Swedish ice hockey player (born 1975)

Niclas Wallin (born 20 February 1975) is a Swedish former professional ice hockey player who played in the National Hockey League (NHL). He won the Stanley Cup with the Carolina Hurricanes in 2006.

==Playing career==
Wallin's career began in Bodens IK, his hometown team. Having had a breakthrough in the 1995–96 season, he was picked up by the Swedish Elitserien team Brynäs. After spending some years with Brynäs, Wallin was drafted in the fourth round, 97th overall by the Hurricanes at the 2000 NHL entry draft and remained at the team until February 2010. During the 2004–05 NHL lockout, Wallin returned to his native Sweden, playing 39 games for Luleå. In 2006, he won his first Stanley Cup with the Carolina Hurricanes.

Niclas Wallin is known to many Hurricanes fans as The Secret Weapon due to his timing with postseason goals. He has only scored four of them, but all of them have been game winners, and three have come in overtime, including games against the Montreal Canadiens and Toronto Maple Leafs in 2002 and game two of the 2006 postseason series against the New Jersey Devils.

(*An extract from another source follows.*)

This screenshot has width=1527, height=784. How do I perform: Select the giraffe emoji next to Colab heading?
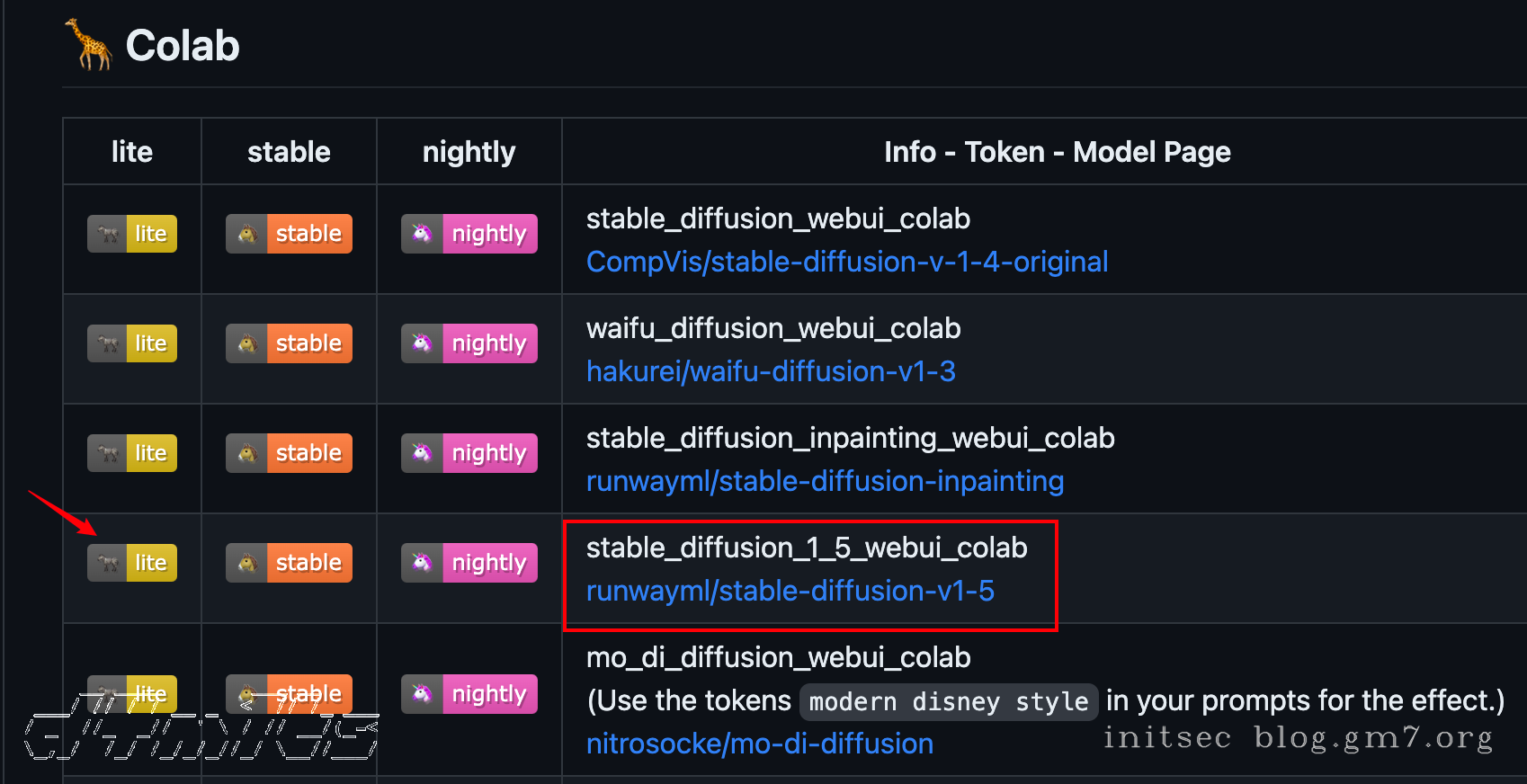[88, 45]
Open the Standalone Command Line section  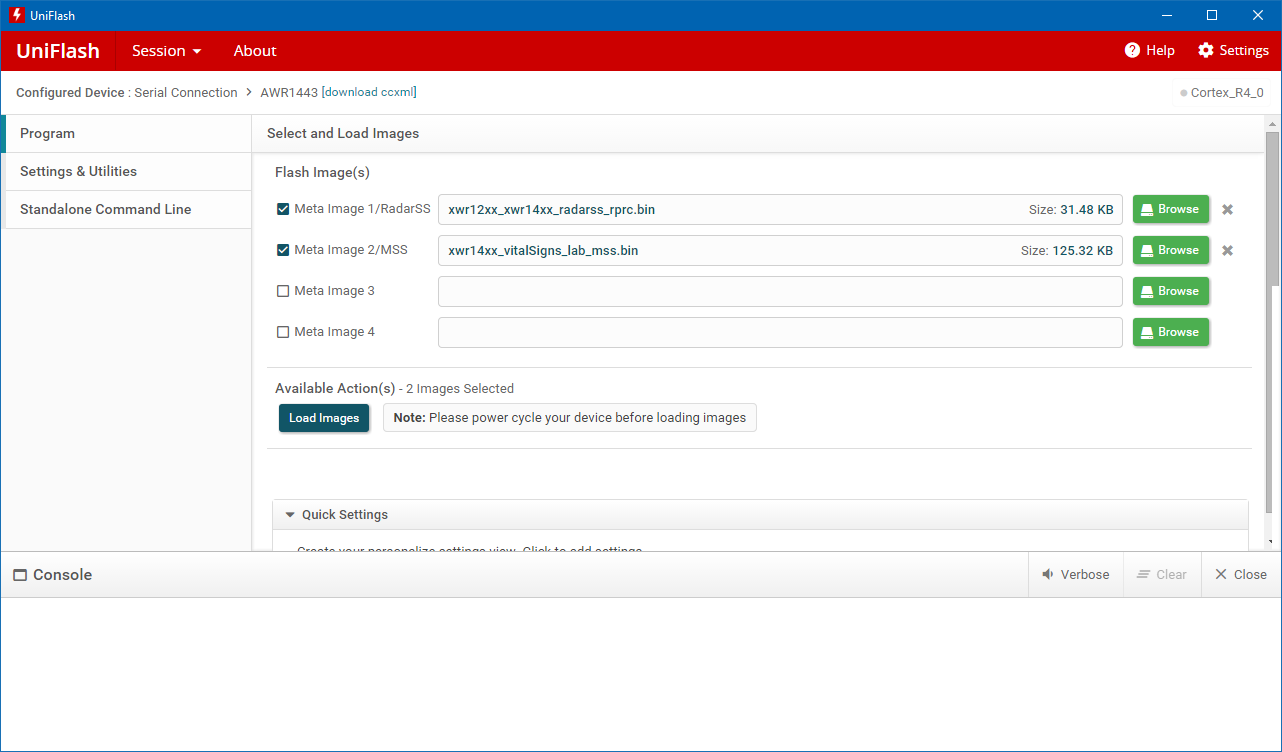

The fourth one was a game-winning goal in game two of the 2011 Western Conference Semi-Finals against the Detroit Red Wings.

Wallin was featured in a Top 10 list on TSN's Sportscentre in 2006 after he scored a famous own goal in a game against the Washington Capitals. A delayed penalty was called on Washington, and Carolina removed their goalie from the net to get an extra skater. Wallin was chased out of the offensive zone by Alexander Ovechkin and tried to deke around a passing referee. When he did this, Wallin lost control of the puck and it sailed more than 100 feet into Carolina's open net.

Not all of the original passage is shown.